Principal Writer, Editor, Publisher

The Pecan Park Eagle

 

 

 

 

Houston Weather Pretty Good By Comparison

January 23, 2019

A Highway in Pennsylvania
January 20, 2019
By Casey McCurdy

Our son Casey McCurdy sent us this photo from where he was driving on the roads of southern Pennsylvania Sunday as we sat at home in Houston, comfortably watching the NFL Playoff games in 72 degree comfort from the mildly annoying temperature outside of a brisk 48 degrees.

The temp along this particular pictured SoPA Expressway was 8 degrees with an outside reading of 20 degrees below zero on the Fahrenheit scale at the time it was taken.

Houston, indeed, is much better located on the human comfort range than the great northeast most of the time. We may sleep with our shirts off in the summer at times ~ but that beats the heck out of trying to put on every shirt you can find on a rare cold Houston winter night when the temps are way down ~ and the power goes out.

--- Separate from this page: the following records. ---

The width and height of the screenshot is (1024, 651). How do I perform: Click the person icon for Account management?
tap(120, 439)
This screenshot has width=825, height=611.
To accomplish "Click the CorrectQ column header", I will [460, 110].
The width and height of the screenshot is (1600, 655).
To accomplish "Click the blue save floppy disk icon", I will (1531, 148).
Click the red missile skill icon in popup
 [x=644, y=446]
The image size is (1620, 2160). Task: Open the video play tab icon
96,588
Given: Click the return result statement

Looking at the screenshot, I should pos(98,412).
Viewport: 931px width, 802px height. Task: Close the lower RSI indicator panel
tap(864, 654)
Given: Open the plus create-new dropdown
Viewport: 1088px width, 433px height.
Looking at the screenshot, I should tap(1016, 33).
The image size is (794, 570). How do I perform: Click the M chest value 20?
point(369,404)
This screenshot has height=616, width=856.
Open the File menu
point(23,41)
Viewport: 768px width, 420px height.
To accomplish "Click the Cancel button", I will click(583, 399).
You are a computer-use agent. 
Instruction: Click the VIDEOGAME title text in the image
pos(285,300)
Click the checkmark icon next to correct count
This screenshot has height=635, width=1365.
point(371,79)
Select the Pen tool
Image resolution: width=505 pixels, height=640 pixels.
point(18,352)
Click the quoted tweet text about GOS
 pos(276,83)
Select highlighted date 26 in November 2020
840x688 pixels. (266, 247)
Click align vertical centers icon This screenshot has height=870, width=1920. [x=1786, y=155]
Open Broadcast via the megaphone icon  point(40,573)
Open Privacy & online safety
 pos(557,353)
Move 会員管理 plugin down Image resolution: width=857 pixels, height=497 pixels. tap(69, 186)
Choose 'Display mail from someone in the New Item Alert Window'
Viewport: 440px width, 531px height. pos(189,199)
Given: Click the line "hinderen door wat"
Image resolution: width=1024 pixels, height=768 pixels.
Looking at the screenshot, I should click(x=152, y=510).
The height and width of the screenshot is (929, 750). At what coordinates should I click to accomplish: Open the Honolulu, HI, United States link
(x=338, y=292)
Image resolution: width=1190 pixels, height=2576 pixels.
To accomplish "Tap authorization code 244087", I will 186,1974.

An acquaintance from New York recently asked me how we locals stood the Houston summer heat and humidity prior to the 1957 coming of mass available home window ACs. My explanation was simple ~ prior to 1957, we just didn’t know any better. Our homes were natural air temp, as were our cars, our schools, and most of our work places. We had internal home attic fans that sucked the humid air through our open windows during the hot months ~ and helped a lot. ~ It was what we were used to.

When you walked out the home front door during the summertime pre-AC days, there was no big sense of temperature  change ~ as there is now ~ when you walk out of a centrally cooled home. Prior to AC, you were in heat then too when you went outside into the Houston August heat, but it was a far less radical change of the conditions you had vacated by moving from the inside to the outside than it is today.

Back then your first outside thoughts were to get to the locked car in your driveway and get those windows rolled down as soon as possible. That hot-as-fire dashboard chrome has to cool before your hand or arm bumps into a serious burn on a hurried backing-up exit from a late to work or school rolling retreat from the short driveway.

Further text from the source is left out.